### What this task involves:
Find and copy each line of the data that includes "dropdown".

Saved entries:
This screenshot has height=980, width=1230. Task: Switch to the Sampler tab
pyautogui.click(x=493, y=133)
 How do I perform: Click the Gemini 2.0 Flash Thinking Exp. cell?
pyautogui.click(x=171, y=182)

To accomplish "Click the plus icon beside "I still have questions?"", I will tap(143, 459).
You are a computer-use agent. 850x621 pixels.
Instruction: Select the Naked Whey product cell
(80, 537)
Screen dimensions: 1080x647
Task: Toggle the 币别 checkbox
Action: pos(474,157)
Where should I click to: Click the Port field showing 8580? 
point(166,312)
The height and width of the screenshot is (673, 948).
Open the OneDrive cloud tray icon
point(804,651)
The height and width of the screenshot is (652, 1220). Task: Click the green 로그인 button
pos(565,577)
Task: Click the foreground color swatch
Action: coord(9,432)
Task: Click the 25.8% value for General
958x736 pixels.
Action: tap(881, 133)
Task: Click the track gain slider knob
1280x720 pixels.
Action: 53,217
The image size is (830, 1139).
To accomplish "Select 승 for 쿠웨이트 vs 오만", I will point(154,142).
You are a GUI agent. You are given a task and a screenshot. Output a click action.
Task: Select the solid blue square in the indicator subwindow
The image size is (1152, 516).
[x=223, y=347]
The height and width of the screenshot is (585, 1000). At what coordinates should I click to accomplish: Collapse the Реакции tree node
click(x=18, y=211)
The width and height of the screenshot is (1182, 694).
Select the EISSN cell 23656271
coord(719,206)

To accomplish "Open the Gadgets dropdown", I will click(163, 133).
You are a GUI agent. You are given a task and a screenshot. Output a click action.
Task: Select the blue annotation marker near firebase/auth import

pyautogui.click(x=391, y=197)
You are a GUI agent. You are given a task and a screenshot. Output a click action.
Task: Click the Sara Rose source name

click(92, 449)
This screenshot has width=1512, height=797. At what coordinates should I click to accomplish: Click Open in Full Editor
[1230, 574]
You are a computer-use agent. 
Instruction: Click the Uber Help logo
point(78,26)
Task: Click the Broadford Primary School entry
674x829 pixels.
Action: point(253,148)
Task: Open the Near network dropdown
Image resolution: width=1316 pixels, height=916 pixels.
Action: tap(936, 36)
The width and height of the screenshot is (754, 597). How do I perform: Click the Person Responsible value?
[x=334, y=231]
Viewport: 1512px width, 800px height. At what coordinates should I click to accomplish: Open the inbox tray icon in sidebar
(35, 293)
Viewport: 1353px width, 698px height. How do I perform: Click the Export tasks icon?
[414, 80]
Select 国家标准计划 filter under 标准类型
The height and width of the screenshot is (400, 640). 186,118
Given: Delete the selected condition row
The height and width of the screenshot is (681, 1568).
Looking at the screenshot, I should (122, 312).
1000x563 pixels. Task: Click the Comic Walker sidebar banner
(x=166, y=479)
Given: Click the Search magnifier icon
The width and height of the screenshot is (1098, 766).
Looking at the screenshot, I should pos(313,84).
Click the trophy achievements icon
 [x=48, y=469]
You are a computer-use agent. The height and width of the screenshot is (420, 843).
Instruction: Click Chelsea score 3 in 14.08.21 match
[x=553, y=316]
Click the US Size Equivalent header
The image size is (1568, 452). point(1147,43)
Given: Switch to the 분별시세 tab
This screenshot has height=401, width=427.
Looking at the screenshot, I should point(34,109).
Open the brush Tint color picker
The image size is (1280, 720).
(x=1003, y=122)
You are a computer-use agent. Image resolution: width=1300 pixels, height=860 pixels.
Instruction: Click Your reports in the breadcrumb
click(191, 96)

### Finished exercise:
To accomplish "Open the Gadgets dropdown", I will click(163, 133).
Task: Open the Near network dropdown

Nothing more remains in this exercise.